We have hosted one already in Philadelphia and are planning others in NYC, Boston, DC and Raleigh, NC, for the remainder of the year. Once we establish a meet-up model that works, our vision is to expand into other regions in the Midwest and West Coast.
To date (about one month after launch), we’ve been able to reach over 500 individuals socially, and have connected with over 150 individuals for phone calls and in-person meeting follow-ups.
From there, we will establish educational toolkits and resources, including skilled professionals, to help young adults address a variety of different issues that impact this generation: how to handle relationship discussions, planning for career and family, health insurance guidance, life insurance planning, financial planning, and more.
Why did you pick the young adult age range to focus on?
Research has shown that the age range most impacted is 18-35 years old. For this reason, we welcome anyone in this age group (and their caregivers) to be a part of our mission.

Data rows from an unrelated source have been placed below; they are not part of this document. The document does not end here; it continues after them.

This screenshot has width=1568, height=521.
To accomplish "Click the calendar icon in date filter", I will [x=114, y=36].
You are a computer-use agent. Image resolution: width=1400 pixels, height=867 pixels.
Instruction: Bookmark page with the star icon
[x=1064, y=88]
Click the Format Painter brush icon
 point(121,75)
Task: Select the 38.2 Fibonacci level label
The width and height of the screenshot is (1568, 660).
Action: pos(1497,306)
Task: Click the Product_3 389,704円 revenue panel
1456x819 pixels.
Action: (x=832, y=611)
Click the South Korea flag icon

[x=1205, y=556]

You were at the recent 2019 ADA Scientific Sessions talking about your new org. Anything to share from that conference?
From my personal perspective, this year was one of the most exciting times to be a part of ADA! I was far more interested in the research this year, as there were a lot of sessions and break-outs on the psychosocial impacts of living with diabetes. Additionally, the public health and policy focus was more front and center this year for me, than years prior. I think a part of this is because ADA is recognizing the need to shift and address the innovation and collaboration needed to address all of our many issues on foundational levels.
My favorite part, I have to admit, was the DiabetesMine #DData event on June 7! This day, above all others, always has deeper connections. It wasn’t as “sciency” (though I consider myself a #nerdalert !) as the research sessions at ADA, and offered the intimate, relational setting that science oftentimes misses.
What else would you like the D-Community to know about your new peer support org?
Our Odyssey would love the opportunity to work closely with ADA, JDRF, Beyond Type 1 and some of the other communities and orgs... to offer our services in connecting young adults impacted with T1D an opportunity to connect with other young adults in similar situations.
Thanks, Kristina! We look forward to seeing what comes next for Our Odyssey.